ASSIGNMENT:
Word for word, give the listing below again.

______

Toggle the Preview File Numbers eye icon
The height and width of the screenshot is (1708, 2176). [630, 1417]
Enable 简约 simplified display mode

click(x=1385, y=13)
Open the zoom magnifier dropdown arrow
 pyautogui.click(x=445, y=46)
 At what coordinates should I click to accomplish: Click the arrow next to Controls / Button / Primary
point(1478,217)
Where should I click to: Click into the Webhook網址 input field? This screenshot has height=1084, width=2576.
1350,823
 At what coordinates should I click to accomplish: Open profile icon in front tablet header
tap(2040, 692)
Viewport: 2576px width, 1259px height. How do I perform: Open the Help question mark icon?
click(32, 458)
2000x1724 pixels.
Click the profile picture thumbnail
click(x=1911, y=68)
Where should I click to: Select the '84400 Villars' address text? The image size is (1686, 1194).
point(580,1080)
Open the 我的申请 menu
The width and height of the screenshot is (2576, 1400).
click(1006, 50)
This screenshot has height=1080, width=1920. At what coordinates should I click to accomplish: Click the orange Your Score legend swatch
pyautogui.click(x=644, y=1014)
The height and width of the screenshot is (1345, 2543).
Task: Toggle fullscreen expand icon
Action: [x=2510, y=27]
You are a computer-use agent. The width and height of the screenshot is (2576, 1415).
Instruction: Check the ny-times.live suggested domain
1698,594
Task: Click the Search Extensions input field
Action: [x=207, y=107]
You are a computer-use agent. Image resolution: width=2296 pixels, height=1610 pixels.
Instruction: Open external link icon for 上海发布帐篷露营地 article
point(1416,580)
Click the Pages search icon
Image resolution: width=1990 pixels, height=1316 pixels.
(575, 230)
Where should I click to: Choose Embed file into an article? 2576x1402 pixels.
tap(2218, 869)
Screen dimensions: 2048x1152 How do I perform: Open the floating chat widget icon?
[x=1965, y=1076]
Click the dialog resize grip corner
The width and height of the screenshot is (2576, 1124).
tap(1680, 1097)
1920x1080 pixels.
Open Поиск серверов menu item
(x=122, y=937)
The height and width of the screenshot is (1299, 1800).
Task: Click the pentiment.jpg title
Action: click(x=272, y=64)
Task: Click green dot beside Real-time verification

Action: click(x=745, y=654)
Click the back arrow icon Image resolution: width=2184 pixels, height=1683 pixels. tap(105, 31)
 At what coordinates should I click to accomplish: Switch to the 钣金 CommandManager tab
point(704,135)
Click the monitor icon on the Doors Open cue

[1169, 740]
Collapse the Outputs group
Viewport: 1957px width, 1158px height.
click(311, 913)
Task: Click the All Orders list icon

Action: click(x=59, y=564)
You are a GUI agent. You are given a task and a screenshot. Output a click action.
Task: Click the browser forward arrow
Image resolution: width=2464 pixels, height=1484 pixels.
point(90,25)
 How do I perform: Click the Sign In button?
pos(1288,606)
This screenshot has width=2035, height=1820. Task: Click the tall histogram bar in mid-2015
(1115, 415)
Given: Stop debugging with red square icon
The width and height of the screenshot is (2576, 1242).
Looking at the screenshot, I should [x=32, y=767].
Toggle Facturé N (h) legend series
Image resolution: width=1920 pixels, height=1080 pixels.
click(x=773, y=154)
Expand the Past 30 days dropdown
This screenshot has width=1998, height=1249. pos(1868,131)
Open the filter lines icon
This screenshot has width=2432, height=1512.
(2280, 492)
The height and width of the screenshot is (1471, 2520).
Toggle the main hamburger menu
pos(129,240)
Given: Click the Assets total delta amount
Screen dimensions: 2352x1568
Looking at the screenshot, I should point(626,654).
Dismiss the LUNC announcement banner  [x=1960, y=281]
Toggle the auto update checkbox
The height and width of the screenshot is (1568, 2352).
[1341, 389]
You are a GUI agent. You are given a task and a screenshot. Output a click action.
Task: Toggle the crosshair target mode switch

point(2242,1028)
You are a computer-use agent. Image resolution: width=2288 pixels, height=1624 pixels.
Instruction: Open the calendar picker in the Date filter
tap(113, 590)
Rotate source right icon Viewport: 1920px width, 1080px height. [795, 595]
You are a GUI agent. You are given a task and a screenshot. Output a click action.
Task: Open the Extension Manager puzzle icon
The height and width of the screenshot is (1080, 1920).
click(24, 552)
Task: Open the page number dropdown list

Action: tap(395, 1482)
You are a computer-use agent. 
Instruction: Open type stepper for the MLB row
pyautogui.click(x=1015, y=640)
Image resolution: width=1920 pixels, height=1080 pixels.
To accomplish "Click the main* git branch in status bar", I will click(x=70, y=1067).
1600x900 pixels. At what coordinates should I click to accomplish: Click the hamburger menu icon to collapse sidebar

______

TASK RESULT:
Toggle the Preview File Numbers eye icon
The height and width of the screenshot is (1708, 2176). [630, 1417]
Enable 简约 simplified display mode

click(x=1385, y=13)
Open the zoom magnifier dropdown arrow
 pyautogui.click(x=445, y=46)
 At what coordinates should I click to accomplish: Click the arrow next to Controls / Button / Primary
point(1478,217)
Where should I click to: Click into the Webhook網址 input field? This screenshot has height=1084, width=2576.
1350,823
 At what coordinates should I click to accomplish: Open profile icon in front tablet header
tap(2040, 692)
Viewport: 2576px width, 1259px height. How do I perform: Open the Help question mark icon?
click(32, 458)
2000x1724 pixels.
Click the profile picture thumbnail
click(x=1911, y=68)
Where should I click to: Select the '84400 Villars' address text? The image size is (1686, 1194).
point(580,1080)
Open the 我的申请 menu
The width and height of the screenshot is (2576, 1400).
click(1006, 50)
This screenshot has height=1080, width=1920. At what coordinates should I click to accomplish: Click the orange Your Score legend swatch
pyautogui.click(x=644, y=1014)
The height and width of the screenshot is (1345, 2543).
Task: Toggle fullscreen expand icon
Action: [x=2510, y=27]
You are a computer-use agent. The width and height of the screenshot is (2576, 1415).
Instruction: Check the ny-times.live suggested domain
1698,594
Task: Click the Search Extensions input field
Action: [x=207, y=107]
You are a computer-use agent. Image resolution: width=2296 pixels, height=1610 pixels.
Instruction: Open external link icon for 上海发布帐篷露营地 article
point(1416,580)
Click the Pages search icon
Image resolution: width=1990 pixels, height=1316 pixels.
(575, 230)
Where should I click to: Choose Embed file into an article? 2576x1402 pixels.
tap(2218, 869)
Screen dimensions: 2048x1152 How do I perform: Open the floating chat widget icon?
[x=1965, y=1076]
Click the dialog resize grip corner
The width and height of the screenshot is (2576, 1124).
tap(1680, 1097)
1920x1080 pixels.
Open Поиск серверов menu item
(x=122, y=937)
The height and width of the screenshot is (1299, 1800).
Task: Click the pentiment.jpg title
Action: click(x=272, y=64)
Task: Click green dot beside Real-time verification

Action: click(x=745, y=654)
Click the back arrow icon Image resolution: width=2184 pixels, height=1683 pixels. tap(105, 31)
 At what coordinates should I click to accomplish: Switch to the 钣金 CommandManager tab
point(704,135)
Click the monitor icon on the Doors Open cue

[1169, 740]
Collapse the Outputs group
Viewport: 1957px width, 1158px height.
click(311, 913)
Task: Click the All Orders list icon

Action: click(x=59, y=564)
You are a GUI agent. You are given a task and a screenshot. Output a click action.
Task: Click the browser forward arrow
Image resolution: width=2464 pixels, height=1484 pixels.
point(90,25)
 How do I perform: Click the Sign In button?
pos(1288,606)
This screenshot has width=2035, height=1820. Task: Click the tall histogram bar in mid-2015
(1115, 415)
Given: Stop debugging with red square icon
The width and height of the screenshot is (2576, 1242).
Looking at the screenshot, I should [x=32, y=767].
Toggle Facturé N (h) legend series
Image resolution: width=1920 pixels, height=1080 pixels.
click(x=773, y=154)
Expand the Past 30 days dropdown
This screenshot has width=1998, height=1249. pos(1868,131)
Open the filter lines icon
This screenshot has width=2432, height=1512.
(2280, 492)
The height and width of the screenshot is (1471, 2520).
Toggle the main hamburger menu
pos(129,240)
Given: Click the Assets total delta amount
Screen dimensions: 2352x1568
Looking at the screenshot, I should point(626,654).
Dismiss the LUNC announcement banner  [x=1960, y=281]
Toggle the auto update checkbox
The height and width of the screenshot is (1568, 2352).
[1341, 389]
You are a GUI agent. You are given a task and a screenshot. Output a click action.
Task: Toggle the crosshair target mode switch

point(2242,1028)
You are a computer-use agent. Image resolution: width=2288 pixels, height=1624 pixels.
Instruction: Open the calendar picker in the Date filter
tap(113, 590)
Rotate source right icon Viewport: 1920px width, 1080px height. [795, 595]
You are a GUI agent. You are given a task and a screenshot. Output a click action.
Task: Open the Extension Manager puzzle icon
The height and width of the screenshot is (1080, 1920).
click(24, 552)
Task: Open the page number dropdown list

Action: tap(395, 1482)
You are a computer-use agent. 
Instruction: Open type stepper for the MLB row
pyautogui.click(x=1015, y=640)
Image resolution: width=1920 pixels, height=1080 pixels.
To accomplish "Click the main* git branch in status bar", I will click(x=70, y=1067).
1600x900 pixels. At what coordinates should I click to accomplish: Click the hamburger menu icon to collapse sidebar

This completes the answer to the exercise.